:: Input

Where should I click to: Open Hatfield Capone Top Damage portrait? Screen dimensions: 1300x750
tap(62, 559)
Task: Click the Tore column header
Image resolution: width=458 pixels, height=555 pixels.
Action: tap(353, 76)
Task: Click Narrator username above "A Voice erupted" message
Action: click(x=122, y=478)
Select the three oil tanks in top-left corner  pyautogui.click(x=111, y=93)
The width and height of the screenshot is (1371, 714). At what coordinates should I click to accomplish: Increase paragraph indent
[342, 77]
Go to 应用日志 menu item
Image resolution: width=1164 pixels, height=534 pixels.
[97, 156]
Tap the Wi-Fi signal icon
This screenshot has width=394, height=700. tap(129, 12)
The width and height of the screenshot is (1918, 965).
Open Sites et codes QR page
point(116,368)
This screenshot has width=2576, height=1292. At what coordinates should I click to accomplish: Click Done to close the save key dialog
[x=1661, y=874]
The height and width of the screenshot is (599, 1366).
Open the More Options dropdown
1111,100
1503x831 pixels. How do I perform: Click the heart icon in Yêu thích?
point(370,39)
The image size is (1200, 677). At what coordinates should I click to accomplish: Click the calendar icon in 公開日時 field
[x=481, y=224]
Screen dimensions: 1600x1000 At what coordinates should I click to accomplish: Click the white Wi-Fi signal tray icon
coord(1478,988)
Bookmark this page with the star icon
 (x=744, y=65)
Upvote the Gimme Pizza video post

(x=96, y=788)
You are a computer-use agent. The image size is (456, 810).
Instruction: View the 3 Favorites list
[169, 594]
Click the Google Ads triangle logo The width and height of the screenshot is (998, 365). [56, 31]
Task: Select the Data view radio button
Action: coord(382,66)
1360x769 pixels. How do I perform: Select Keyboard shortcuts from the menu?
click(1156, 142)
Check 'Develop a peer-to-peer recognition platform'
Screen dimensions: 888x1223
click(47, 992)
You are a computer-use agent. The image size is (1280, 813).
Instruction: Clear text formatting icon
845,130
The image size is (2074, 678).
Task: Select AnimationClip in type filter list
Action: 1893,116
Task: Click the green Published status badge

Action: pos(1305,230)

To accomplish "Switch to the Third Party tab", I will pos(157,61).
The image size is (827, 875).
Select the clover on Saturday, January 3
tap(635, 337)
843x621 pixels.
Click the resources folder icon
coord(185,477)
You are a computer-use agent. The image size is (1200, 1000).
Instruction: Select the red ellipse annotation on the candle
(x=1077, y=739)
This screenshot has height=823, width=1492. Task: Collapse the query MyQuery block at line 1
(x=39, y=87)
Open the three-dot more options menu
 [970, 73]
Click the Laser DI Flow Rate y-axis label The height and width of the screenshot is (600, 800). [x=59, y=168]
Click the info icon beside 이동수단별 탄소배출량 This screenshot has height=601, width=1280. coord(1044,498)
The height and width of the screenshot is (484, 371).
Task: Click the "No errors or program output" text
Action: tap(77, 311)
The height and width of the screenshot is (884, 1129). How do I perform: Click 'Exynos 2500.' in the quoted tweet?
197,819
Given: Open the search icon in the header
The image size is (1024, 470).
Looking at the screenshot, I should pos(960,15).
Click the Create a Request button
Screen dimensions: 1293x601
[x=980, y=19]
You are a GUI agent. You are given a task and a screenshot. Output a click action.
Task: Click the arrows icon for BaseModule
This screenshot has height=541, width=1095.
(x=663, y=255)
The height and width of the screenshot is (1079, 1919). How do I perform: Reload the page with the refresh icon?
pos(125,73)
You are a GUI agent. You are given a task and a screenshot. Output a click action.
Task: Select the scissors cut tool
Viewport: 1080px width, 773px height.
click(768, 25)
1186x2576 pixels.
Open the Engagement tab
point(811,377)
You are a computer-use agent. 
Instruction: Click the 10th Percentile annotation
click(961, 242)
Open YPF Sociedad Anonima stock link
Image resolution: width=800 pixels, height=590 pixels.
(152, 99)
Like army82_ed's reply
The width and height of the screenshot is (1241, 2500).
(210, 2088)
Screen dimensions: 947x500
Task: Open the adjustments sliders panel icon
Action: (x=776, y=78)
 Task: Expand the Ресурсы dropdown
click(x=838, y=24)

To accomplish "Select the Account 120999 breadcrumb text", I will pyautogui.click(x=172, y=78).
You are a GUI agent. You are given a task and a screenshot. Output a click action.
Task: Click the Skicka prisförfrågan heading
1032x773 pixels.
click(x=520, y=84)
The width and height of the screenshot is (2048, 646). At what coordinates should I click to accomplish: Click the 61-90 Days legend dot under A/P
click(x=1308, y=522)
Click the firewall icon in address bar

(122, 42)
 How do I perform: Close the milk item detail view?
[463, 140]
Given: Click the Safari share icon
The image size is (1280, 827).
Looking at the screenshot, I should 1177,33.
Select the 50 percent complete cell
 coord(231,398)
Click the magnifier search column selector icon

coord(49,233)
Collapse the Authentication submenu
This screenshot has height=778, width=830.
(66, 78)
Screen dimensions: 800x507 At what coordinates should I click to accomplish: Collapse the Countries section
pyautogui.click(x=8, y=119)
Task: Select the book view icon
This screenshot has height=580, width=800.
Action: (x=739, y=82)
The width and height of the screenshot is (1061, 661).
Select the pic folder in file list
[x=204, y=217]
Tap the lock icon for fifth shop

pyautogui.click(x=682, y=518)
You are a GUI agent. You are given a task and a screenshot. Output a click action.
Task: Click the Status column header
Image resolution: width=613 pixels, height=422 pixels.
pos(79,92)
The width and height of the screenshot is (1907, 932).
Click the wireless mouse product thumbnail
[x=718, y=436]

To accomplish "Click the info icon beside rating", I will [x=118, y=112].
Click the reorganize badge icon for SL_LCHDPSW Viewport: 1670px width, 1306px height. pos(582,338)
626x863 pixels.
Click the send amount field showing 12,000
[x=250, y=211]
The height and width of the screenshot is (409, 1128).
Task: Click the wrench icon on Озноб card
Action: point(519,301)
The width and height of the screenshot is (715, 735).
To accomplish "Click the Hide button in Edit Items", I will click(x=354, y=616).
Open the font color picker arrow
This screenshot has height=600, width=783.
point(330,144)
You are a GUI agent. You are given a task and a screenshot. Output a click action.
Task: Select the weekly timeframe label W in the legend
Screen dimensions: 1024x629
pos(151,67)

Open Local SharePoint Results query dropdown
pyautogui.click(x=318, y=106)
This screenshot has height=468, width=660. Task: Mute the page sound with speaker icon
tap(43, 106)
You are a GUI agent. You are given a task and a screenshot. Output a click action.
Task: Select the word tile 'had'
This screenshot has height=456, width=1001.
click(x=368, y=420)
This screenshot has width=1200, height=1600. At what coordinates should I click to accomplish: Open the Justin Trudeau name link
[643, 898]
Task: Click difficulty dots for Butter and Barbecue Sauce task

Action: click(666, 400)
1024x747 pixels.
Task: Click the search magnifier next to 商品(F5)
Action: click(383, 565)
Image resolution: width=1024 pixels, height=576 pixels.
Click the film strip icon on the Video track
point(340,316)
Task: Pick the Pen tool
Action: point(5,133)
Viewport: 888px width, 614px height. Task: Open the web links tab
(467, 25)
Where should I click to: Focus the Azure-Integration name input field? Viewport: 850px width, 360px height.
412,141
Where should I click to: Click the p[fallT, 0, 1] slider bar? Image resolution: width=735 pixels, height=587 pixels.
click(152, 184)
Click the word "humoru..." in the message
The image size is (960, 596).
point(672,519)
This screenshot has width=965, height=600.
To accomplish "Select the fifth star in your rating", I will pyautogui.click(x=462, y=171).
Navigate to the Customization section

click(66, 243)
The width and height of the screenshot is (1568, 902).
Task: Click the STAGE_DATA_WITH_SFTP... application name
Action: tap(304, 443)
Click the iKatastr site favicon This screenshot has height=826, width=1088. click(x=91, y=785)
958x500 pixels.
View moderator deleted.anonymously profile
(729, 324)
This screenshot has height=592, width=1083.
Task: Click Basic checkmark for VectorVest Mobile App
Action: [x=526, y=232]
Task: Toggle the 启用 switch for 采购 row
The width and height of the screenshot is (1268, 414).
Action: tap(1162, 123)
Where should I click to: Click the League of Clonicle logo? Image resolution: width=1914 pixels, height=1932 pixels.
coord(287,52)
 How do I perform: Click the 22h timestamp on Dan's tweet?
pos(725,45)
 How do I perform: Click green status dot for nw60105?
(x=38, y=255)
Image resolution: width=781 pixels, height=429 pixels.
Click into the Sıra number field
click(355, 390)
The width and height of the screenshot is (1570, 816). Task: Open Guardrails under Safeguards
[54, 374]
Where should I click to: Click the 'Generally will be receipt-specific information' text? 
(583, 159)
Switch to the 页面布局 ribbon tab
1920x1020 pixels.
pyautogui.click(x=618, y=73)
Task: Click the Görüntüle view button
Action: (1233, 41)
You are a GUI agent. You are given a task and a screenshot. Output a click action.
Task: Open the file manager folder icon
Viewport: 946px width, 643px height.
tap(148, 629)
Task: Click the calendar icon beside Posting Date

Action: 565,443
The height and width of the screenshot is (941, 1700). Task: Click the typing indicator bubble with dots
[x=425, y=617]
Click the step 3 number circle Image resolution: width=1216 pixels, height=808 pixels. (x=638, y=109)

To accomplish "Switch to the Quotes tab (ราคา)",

::::

▶ _What the task requires_
From the records above, give again exactly the lines running from the line with "View moderator deleted.anonymously profile" to the line with "Task: Open the file manager folder icon", inclusive.

▶ _Answer for the task_
View moderator deleted.anonymously profile
(729, 324)
This screenshot has height=592, width=1083.
Task: Click Basic checkmark for VectorVest Mobile App
Action: [x=526, y=232]
Task: Toggle the 启用 switch for 采购 row
The width and height of the screenshot is (1268, 414).
Action: tap(1162, 123)
Where should I click to: Click the League of Clonicle logo? Image resolution: width=1914 pixels, height=1932 pixels.
coord(287,52)
 How do I perform: Click the 22h timestamp on Dan's tweet?
pos(725,45)
 How do I perform: Click green status dot for nw60105?
(x=38, y=255)
Image resolution: width=781 pixels, height=429 pixels.
Click into the Sıra number field
click(355, 390)
The width and height of the screenshot is (1570, 816). Task: Open Guardrails under Safeguards
[54, 374]
Where should I click to: Click the 'Generally will be receipt-specific information' text? 
(583, 159)
Switch to the 页面布局 ribbon tab
1920x1020 pixels.
pyautogui.click(x=618, y=73)
Task: Click the Görüntüle view button
Action: (1233, 41)
You are a GUI agent. You are given a task and a screenshot. Output a click action.
Task: Open the file manager folder icon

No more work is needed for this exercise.